Human genetics influences microbiome composition involved in asthma exacerbations despite inhaled corticosteroid treatment

Abstract

The upper-airway microbiome is involved in asthma exacerbations despite inhaled corticosteroid (ICS) treatment. Although human genetics regulates microbiome composition, its influence on asthma-related airway bacteria remains unknown. We sought to identify genes and biological pathways regulating airway-microbiome traits involved in asthma exacerbations and ICS response. Saliva, nasal, and pharyngeal samples from 257 European patients with asthma were analyzed. The association of 6,296,951 genetic variants with exacerbation-related microbiome traits despite ICS treatment was tested through microbiome genome-wide association studies. Variants with 1×10-4<P< 1×10-6 were examined in gene-set enrichment analyses. Significant results were sought for replication in 114 African American and 158 Latino children with and without asthma. ICS-response-associated single nucleotide polymorphisms reported in the literature were evaluated as microbiome quantitative trait loci. Multiple comparisons were adjusted by the false discovery rate. Genes associated with exacerbation-related airway-microbiome traits were enriched in asthma comorbidities development (ie, reflux esophagitis, obesity, and smoking), and were likely regulated by trichostatin Aand the nuclear factor-κB, the glucocorticosteroid receptor, and CCAAT/enhancer-binding protein transcription factors (7.8×10-13≤ false discovery rate≤ 0.022).
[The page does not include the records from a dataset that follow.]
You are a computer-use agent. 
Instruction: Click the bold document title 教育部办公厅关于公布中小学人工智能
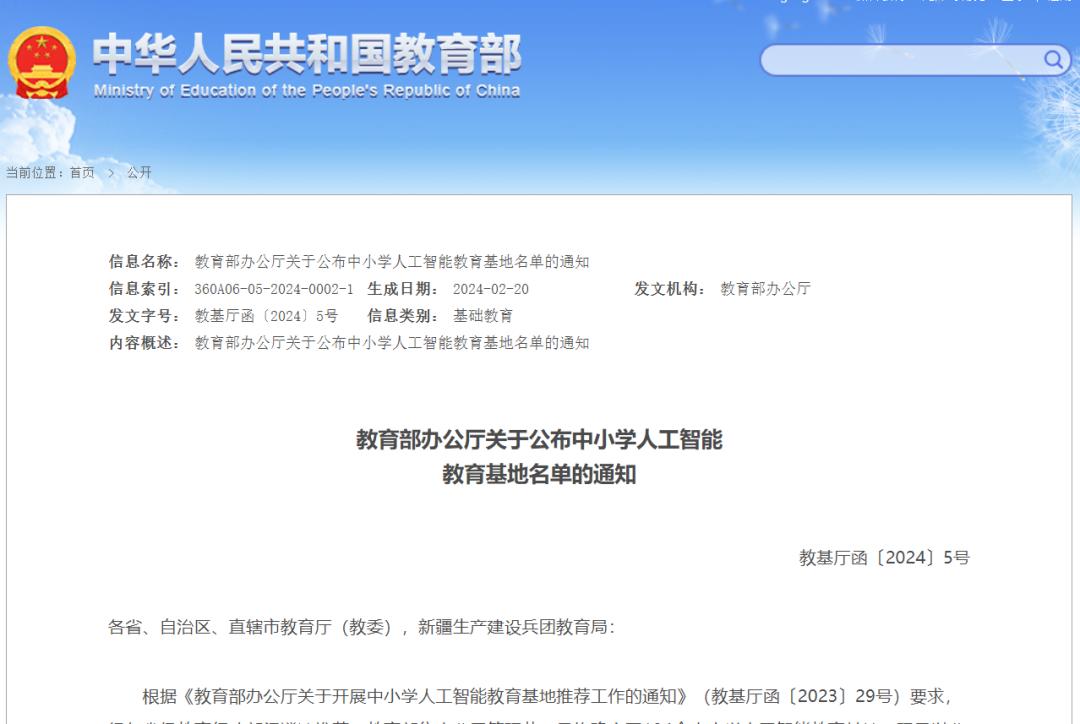pyautogui.click(x=540, y=441)
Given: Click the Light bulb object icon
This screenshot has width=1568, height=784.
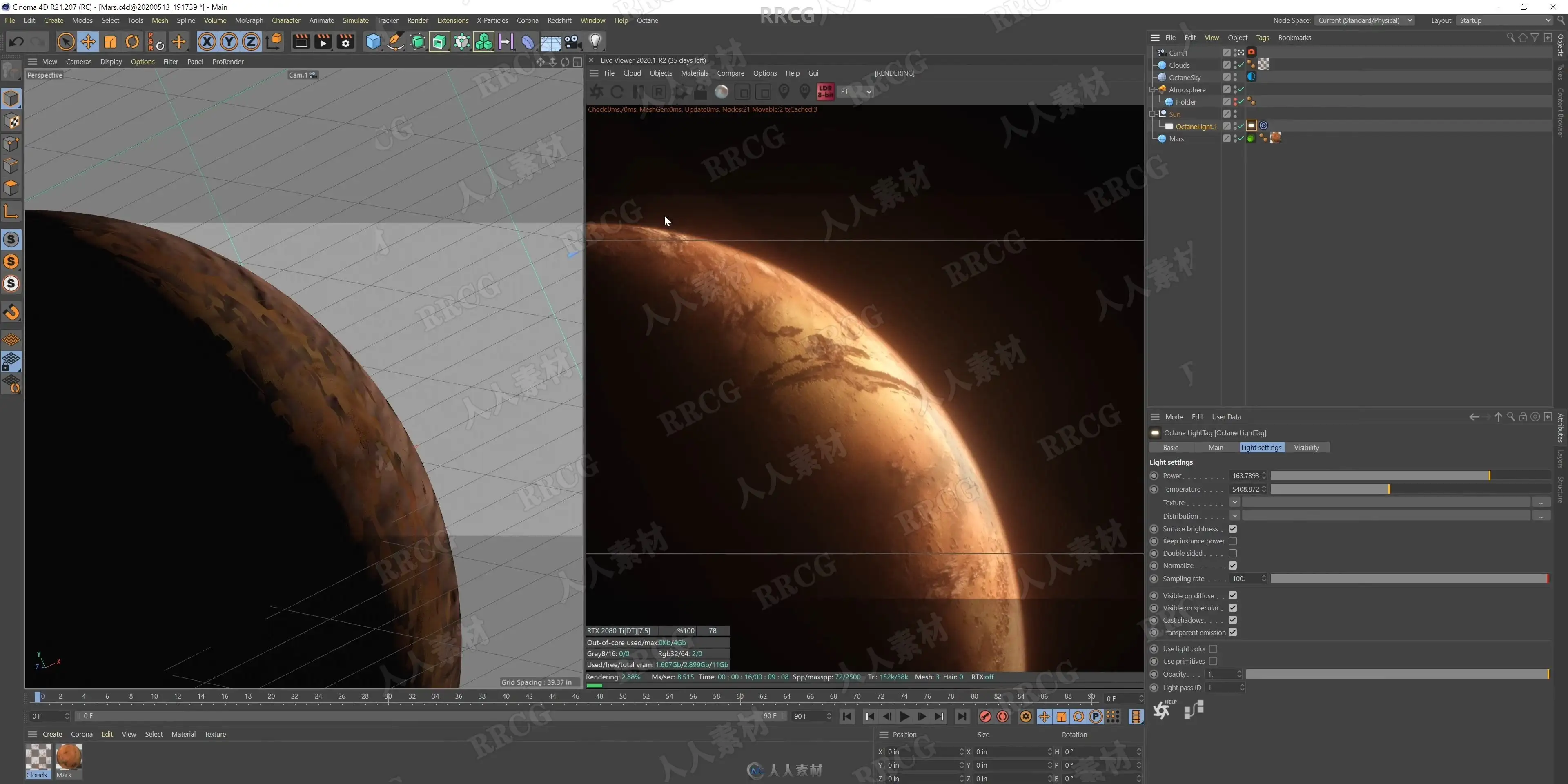Looking at the screenshot, I should (x=595, y=42).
Enrichment in smoking, trichostatin A, nuclear factor-κB, and glucocorticosteroid receptor were replicated in the saliva samples from diverse populations (4.42×10-9≤ P≤ .008). The ICS-response-associated single nucleotide polymorphisms rs5995653 (APOBEC3B-APOBEC3C), rs6467778 (TRIM24), and rs5752429 (TPST2) were identified as microbiome quantitative trait loci of Streptococcus, Tannerella, and Campylobacter in the upper airway (0.027≤ false discovery rate≤ 0.050). Genes associated with asthma exacerbation-related microbiome traits might influence asthma comorbidities. We reinforced the therapeutic interest of trichostatin A, nuclear factor-κB, the glucocorticosteroid receptor, and CCAAT/enhancer-binding protein in asthma exacerbations.